Item 3. Audit Committee Financial Expert.
The registrant does not have an audit committee.
Item 4. Principal Accountant Fees and Services.
Auditor did not provide information for fiscal year 2005.
(a)
Audit Fees
FY 2004
$ 8,500
(b)
Audit-Related Fees
Registrant
FY 2004
$ 0
(c)
Tax Fees
Registrant
FY 2004
$ 0
(d)
All Other Fees
Registrant
FY 2004
$ 0
(e)
Not applicable.
(f)
During audit of registrant's financial statements for the most recent fiscal year, less than 50 percent of the hours expended on the principal accountant's engagement were attributed to work performed by persons other than the principal accountant's full-time, permanent employees.
(g)
The aggregate non-audit fees billed by the registrant's accountant for services rendered to the registrant, and rendered to the registrant's investment adviser (not including any sub-adviser whose role is primarily portfolio management and is subcontracted with or overseen by another investment adviser), and any entity controlling, controlled by, or under common control with the adviser that provides ongoing services to the registrant:
Registrant
FY 2004
$ 0
(h)
Not applicable.
Item 5. Audit Committee of Listed Registrants. Not applicable.
Item 6. Schedule of Investments. Not applicable.
Item 7. Disclosure of Proxy Voting Policies and Procedures for Closed-End Funds. Not applicable.
Item 8. Purchases of Equity Securities by Closed-End Funds. Not applicable.
Item 9. Submission of Matters to a Vote of Security Holders.
There have been no material changes to the procedures by which shareholders may recommend nominees to the registrant’s board of directors, where those changes were implemented after the registrant last provided disclosure in response to the requirements of Item 7(d)(2)(ii)(G) of Schedule 14A or this Item.

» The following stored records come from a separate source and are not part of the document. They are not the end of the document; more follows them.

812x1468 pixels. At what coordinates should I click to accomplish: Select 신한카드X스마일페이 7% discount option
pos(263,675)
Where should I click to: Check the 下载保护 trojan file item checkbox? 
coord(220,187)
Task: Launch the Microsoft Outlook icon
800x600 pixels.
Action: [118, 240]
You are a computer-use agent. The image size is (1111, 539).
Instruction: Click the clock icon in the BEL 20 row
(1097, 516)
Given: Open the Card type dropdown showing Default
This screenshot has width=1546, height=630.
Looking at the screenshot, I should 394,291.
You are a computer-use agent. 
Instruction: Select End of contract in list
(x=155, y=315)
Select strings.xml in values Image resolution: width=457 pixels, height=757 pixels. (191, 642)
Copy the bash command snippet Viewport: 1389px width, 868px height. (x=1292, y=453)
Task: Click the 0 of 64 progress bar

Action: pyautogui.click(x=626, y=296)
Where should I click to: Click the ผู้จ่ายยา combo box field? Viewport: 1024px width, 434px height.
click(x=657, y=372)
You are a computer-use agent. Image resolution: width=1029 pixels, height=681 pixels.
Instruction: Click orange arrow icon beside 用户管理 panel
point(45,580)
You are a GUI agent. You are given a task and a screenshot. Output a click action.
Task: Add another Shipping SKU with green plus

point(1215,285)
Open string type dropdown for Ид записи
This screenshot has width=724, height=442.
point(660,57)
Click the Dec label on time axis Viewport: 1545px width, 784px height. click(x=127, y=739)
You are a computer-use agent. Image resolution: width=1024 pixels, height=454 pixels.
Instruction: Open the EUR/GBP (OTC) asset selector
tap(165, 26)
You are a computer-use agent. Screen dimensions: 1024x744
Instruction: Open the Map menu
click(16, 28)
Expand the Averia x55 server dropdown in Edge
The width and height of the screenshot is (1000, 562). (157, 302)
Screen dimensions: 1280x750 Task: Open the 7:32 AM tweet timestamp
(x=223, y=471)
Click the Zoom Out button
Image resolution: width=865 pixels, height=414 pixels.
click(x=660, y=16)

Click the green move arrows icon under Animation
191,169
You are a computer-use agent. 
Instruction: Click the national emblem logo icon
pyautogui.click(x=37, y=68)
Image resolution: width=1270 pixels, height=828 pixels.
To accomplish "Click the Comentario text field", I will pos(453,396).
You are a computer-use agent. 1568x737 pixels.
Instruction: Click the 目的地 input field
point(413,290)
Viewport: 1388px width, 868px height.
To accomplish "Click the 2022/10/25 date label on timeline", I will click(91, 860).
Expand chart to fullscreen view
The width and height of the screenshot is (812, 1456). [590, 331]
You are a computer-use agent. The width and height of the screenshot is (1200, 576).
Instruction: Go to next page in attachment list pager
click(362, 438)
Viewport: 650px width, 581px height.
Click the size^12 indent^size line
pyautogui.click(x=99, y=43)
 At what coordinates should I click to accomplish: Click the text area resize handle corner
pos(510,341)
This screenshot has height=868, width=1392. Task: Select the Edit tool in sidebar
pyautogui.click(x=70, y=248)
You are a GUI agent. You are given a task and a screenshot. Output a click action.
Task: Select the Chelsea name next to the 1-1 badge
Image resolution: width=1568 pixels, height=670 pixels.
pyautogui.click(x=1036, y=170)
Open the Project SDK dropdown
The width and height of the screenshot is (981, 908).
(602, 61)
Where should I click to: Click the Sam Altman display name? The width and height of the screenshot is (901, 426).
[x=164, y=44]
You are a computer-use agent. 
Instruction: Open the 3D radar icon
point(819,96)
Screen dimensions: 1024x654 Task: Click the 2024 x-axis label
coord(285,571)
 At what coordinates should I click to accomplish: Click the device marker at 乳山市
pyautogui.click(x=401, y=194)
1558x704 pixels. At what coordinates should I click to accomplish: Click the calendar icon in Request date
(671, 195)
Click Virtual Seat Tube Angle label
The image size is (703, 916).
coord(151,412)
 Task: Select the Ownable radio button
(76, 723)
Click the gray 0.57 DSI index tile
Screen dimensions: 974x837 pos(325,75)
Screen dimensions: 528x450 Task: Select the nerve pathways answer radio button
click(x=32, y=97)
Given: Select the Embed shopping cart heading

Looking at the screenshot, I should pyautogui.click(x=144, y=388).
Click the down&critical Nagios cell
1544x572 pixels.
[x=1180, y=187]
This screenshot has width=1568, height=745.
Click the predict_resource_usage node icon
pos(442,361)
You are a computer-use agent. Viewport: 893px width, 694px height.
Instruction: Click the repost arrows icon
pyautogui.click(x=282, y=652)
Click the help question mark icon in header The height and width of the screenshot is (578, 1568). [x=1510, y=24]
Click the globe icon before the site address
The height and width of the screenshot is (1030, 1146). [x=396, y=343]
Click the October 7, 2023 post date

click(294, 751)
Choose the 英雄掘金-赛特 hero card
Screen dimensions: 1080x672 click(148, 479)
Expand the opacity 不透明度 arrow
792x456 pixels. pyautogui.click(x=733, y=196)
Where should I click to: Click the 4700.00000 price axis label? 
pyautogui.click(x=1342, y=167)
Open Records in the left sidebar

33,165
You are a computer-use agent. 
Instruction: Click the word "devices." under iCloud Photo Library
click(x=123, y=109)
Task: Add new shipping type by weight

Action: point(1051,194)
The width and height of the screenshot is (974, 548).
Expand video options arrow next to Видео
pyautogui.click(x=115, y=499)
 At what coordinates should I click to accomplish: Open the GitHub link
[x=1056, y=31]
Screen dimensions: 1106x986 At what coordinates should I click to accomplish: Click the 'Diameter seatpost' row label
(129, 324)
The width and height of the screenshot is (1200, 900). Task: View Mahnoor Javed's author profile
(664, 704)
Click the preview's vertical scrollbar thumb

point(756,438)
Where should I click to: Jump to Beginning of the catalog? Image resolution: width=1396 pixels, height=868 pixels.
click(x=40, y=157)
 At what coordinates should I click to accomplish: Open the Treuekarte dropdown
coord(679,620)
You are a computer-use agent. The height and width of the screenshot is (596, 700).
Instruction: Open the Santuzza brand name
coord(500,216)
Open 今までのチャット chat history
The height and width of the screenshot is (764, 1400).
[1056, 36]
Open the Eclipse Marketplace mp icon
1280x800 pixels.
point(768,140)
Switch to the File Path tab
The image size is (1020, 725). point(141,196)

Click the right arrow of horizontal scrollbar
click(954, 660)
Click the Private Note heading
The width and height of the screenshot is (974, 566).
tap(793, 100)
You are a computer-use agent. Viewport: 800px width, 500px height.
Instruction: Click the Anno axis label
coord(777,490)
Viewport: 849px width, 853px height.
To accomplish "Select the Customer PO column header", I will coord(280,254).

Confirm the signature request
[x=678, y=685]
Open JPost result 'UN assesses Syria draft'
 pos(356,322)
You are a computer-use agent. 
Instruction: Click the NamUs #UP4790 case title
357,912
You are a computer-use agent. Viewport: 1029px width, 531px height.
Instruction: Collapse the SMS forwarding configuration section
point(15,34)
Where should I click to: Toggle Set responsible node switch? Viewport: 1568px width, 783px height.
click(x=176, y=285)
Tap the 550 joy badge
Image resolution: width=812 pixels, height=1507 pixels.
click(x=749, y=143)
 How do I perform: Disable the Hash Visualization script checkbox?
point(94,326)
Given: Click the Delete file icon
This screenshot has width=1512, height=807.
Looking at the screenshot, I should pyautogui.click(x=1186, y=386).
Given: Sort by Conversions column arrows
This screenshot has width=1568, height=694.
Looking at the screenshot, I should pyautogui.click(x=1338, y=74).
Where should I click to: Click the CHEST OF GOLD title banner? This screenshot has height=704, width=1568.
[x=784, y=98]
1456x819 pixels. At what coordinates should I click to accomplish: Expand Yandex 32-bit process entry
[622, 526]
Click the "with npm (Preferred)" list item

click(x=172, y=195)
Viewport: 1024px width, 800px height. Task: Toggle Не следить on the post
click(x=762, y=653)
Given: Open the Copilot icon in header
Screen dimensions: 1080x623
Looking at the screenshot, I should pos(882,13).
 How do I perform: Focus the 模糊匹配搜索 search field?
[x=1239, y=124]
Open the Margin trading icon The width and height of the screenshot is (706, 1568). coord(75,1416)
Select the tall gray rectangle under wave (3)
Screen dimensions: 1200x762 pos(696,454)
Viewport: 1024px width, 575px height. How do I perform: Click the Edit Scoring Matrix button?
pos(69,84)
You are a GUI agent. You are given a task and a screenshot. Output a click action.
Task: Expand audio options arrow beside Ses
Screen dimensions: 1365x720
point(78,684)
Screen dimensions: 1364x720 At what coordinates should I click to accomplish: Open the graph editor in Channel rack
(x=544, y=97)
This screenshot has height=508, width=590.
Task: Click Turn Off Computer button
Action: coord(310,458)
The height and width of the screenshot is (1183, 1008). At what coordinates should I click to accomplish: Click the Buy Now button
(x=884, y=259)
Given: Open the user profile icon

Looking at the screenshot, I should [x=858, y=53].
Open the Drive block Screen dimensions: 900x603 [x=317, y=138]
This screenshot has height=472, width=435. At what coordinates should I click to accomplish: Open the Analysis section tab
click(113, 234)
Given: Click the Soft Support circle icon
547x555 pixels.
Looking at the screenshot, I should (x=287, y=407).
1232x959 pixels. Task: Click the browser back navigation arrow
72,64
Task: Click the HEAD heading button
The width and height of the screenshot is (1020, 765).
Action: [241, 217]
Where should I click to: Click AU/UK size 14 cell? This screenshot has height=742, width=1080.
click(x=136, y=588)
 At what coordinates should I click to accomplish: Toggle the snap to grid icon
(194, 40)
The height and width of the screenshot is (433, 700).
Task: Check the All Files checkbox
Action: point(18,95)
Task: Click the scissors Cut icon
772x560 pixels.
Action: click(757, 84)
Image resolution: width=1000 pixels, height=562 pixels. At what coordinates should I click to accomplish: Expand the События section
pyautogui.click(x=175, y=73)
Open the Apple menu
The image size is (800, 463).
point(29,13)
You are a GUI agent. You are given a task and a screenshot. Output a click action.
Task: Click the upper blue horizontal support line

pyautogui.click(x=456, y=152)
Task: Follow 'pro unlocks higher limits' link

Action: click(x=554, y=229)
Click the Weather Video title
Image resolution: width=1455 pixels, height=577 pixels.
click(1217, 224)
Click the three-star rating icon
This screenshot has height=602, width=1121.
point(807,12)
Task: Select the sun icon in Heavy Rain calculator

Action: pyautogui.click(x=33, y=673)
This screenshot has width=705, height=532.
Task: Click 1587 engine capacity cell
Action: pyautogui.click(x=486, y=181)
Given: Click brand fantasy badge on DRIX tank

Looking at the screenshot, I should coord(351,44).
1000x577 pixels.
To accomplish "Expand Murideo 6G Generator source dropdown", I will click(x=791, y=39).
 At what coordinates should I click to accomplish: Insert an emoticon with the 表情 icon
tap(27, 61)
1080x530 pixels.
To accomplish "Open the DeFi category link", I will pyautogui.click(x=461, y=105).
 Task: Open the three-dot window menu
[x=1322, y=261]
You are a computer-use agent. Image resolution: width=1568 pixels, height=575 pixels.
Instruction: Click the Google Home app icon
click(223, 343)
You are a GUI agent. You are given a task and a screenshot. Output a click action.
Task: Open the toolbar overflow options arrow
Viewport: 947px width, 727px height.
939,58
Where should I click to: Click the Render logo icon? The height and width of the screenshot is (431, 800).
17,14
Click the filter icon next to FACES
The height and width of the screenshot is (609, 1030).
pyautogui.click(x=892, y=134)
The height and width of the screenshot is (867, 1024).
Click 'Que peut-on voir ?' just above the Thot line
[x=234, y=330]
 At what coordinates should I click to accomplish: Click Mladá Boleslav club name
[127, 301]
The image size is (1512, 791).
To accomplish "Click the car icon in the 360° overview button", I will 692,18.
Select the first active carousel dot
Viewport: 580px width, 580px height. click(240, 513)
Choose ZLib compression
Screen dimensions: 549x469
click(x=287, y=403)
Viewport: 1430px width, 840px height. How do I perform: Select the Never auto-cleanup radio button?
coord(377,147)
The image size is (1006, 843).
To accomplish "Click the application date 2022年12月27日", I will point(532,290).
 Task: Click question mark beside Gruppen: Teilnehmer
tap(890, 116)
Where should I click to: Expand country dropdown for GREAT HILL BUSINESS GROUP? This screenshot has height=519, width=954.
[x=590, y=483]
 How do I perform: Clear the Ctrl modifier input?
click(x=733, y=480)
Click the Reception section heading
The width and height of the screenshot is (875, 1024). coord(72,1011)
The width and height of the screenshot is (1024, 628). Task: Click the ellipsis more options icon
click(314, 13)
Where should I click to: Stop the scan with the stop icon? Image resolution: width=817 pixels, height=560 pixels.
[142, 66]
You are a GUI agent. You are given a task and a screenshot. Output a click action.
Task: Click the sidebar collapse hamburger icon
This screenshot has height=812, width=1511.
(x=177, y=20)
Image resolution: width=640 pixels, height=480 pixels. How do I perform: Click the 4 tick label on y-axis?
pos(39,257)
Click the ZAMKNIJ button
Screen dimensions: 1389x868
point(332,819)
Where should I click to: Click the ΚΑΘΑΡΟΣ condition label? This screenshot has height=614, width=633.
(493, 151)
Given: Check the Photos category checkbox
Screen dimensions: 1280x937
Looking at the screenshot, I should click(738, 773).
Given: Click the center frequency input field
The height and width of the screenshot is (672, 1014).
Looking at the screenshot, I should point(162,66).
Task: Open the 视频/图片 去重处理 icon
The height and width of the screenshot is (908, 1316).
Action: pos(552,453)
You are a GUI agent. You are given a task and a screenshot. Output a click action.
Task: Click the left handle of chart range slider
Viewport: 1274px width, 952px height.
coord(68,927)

Item 10. Controls and Procedures.
(a)
Based upon an evaluation of the effectiveness of the design and operation of the registrant’s disclosure controls and procedures within 90 days of the filing of this Report, the registrant’s Chief Executive Officer and Chief Financial Officer believes that the disclosure controls and procedures were effective.
(b)
There were no significant changes in the registrant’s internal control over financial reporting that occurred during the registrant’s last fiscal year that have materially affected, or are reasonably likely to materially affect, the registrant’s internal control over financial reporting.
Item 11. Exhibits.
(a)(1)
EX-99.CERT Filed herewith.
(a)(2)
Any written solicitation to purchase securities under Rule 23c-1 under the Act (17 CFR 270.23c-1) sent or given during the period covered by the report by or on behalf of the registrant to 10 or more persons. Not applicable.
(b)
EX-99.906CERT Filed herewith.
SIGNATURES
Pursuant to the requirements of the Securities Exchange Act of 1934 and the Investment Company Act of 1940, the registrant has duly caused this report to be signed on its behalf by the undersigned, thereunto duly authorized.
American Heritage Growth Fund, Inc.
By /s/ Heiko H. Thieme CEO
*Heiko H. Thieme CEO
Date June 8, 2005
Pursuant to the requirements of the Securities Exchange Act of 1934 and the Investment Company Act of 1940, this report has been signed below by the following persons on behalf of the registrant and in the capacities and on the dates indicated.
By /s/ Heiko H. Thieme CEO
*Heiko H. Thieme CEO
Date June 8, 2005
* Print the name and title of each signing officer under his or her signature.